Each location where Charlie does this work and raises a sculpture from the ground, has a very personal, symbolic meaning for him that continuously keeps him coming back… to the USA, Shoushi, Gyumri, Sevan, Yerevan, Aparan, Amulsar, the Turkish border…
Each earthen sculpture has its own address, its name and its history. In this list, it is perhaps Amulsar that stands out in terms of popular struggle in Armenia.
During his recent visit to Armenia, Charlie also decided to dig in the Khojivank pantheon of Armenian intellectuals in Tiflis.
This became an unexpected and unprecedented experience for the artist when he found the Armenian Pantheon destroyed and a huge Georgian church built in its place.

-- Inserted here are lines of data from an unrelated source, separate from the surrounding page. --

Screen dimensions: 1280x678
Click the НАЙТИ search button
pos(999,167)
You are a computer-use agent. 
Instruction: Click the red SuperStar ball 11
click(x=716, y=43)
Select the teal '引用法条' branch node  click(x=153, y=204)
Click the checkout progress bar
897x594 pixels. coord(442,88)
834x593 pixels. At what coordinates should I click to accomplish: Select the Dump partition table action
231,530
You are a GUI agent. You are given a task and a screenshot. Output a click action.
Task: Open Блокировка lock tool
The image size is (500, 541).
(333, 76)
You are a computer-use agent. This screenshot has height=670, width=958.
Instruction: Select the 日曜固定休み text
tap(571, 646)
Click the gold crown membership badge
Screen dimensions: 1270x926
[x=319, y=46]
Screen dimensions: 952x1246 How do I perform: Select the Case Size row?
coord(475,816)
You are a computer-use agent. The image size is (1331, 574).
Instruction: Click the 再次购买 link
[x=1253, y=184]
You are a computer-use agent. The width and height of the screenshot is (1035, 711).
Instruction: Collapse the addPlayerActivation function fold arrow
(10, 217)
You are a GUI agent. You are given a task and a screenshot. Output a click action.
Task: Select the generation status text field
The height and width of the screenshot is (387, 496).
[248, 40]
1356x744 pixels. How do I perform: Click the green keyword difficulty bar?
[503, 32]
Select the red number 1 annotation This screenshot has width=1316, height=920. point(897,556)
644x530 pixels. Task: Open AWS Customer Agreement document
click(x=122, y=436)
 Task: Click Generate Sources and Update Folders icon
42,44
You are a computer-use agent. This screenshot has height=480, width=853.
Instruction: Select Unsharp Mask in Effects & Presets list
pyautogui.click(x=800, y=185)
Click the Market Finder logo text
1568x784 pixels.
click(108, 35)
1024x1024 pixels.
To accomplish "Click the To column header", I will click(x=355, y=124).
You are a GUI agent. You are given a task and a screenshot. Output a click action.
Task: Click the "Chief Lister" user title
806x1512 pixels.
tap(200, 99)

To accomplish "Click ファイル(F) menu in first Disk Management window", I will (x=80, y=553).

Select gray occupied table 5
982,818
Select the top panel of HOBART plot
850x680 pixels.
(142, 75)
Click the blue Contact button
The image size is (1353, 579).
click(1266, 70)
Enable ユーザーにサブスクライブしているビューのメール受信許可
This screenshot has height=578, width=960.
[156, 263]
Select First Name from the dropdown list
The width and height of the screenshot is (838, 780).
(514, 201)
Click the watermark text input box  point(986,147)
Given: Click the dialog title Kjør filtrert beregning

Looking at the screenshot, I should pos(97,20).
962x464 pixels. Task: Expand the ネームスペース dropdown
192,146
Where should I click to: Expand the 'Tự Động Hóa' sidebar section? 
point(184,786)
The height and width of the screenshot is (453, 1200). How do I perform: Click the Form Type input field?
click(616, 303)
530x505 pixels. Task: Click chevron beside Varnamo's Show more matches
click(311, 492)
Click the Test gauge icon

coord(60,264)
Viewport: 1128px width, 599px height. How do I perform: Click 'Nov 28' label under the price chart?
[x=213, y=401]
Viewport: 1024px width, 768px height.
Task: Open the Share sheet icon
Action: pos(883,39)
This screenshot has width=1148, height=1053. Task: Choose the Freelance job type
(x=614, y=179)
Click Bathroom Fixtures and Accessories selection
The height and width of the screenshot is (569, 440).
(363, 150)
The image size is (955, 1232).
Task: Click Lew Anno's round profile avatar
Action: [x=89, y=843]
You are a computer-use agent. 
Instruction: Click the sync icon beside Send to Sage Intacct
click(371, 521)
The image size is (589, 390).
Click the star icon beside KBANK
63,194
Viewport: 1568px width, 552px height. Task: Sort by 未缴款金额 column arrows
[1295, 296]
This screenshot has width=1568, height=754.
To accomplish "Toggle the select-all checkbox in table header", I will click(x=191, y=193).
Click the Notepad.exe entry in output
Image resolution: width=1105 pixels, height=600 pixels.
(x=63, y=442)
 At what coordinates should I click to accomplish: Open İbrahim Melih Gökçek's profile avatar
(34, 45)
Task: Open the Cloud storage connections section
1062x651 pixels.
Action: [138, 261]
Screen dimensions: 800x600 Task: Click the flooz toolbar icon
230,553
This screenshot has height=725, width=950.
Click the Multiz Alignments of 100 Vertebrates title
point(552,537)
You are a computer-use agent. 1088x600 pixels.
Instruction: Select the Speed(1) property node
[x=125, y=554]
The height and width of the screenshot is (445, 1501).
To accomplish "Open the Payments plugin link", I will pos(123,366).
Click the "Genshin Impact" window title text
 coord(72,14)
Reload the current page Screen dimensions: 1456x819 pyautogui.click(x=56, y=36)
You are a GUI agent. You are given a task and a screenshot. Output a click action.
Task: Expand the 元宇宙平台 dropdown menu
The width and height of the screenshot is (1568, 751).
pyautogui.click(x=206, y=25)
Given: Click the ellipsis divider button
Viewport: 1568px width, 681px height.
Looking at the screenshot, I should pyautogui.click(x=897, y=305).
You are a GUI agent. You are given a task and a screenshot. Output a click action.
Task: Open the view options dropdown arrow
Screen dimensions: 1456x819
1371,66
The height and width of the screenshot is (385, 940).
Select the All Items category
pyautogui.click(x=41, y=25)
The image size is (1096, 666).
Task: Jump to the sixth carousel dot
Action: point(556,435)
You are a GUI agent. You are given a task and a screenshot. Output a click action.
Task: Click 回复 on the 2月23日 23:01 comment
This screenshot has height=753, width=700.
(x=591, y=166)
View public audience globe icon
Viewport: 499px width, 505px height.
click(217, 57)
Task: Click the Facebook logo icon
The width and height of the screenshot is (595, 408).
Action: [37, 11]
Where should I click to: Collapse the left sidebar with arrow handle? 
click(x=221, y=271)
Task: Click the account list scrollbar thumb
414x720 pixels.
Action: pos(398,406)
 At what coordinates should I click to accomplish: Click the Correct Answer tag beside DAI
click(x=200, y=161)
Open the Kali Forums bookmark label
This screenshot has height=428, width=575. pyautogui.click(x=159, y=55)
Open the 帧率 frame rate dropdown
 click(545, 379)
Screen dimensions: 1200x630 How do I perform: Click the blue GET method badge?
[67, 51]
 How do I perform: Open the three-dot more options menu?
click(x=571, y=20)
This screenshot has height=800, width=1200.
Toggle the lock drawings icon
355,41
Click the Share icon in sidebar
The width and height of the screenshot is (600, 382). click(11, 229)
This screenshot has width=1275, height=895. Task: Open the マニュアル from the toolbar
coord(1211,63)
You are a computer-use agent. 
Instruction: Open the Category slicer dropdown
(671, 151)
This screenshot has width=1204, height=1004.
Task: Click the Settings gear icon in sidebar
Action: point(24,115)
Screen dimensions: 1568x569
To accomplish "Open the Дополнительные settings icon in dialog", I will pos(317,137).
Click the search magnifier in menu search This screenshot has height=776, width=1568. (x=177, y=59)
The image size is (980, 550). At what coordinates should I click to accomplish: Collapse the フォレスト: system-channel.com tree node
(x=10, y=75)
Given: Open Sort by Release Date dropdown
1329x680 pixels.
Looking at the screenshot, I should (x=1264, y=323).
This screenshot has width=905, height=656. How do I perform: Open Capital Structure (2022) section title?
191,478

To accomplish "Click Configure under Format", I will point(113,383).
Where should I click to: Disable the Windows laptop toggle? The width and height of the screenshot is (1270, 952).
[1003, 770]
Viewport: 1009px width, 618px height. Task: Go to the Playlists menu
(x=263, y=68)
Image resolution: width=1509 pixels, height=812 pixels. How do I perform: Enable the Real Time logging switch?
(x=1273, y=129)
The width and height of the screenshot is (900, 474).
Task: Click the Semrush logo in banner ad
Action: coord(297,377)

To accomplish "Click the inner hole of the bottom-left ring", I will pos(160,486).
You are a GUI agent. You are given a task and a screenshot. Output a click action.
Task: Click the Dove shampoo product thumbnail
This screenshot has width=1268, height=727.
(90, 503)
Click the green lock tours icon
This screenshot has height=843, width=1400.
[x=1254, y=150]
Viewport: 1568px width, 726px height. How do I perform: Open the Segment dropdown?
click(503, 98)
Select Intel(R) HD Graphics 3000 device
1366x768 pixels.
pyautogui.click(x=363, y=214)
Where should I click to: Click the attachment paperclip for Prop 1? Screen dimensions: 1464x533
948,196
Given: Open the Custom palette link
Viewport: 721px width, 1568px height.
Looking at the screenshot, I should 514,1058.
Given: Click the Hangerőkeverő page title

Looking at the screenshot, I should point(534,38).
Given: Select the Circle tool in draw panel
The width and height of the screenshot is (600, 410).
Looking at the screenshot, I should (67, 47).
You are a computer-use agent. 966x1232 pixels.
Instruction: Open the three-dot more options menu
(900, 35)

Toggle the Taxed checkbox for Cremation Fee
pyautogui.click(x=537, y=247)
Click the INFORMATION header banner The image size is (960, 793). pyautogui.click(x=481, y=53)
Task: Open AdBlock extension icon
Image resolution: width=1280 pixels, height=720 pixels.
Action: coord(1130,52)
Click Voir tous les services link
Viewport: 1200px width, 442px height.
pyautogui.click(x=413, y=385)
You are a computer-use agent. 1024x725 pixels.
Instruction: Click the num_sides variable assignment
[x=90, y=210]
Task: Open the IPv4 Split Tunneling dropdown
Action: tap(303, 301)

Charlie says that many years ago, when he first visited the pantheon with Sahak Poghosyan, the porcelain medallion etched with the portrait of the great writer affixed to the vertical gravestone of Hovhannes Tumanyan, was found broken. He recalls collecting some of the fragments and storing them in a Soviet era matchbox.
He still has those relics of Tumanyan’s former tombstone safely tucked away.
That constant urge to return, brought the artist back to the same place.
The puzzled artist, during his latest visit, heard an even more discouraging reply when talking to the priest of the Khojivank Church.
“It’s their country. They do what they want.”
No longer considering it worthwhile to create his next earthen sculpture where the Georgians have erased the remains of Armenian intellectuals, and ignoring the long journey he’s made,the artist returned from Georgia empty-handed.
This is the honesty and realism of Charlie Khachadourian’s art.